At the line that contains "The height and", begin setting down every line word for word, and stop after the last line of the listing.

PROVIDED ENTRIES START

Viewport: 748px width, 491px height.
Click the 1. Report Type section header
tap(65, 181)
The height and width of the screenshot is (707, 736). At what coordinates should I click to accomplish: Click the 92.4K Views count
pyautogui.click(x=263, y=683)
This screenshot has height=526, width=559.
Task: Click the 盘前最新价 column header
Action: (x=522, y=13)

PROVIDED ENTRIES END

→ **RESULT OF THE EXERCISE**:
The height and width of the screenshot is (707, 736). At what coordinates should I click to accomplish: Click the 92.4K Views count
pyautogui.click(x=263, y=683)
This screenshot has height=526, width=559.
Task: Click the 盘前最新价 column header
Action: (x=522, y=13)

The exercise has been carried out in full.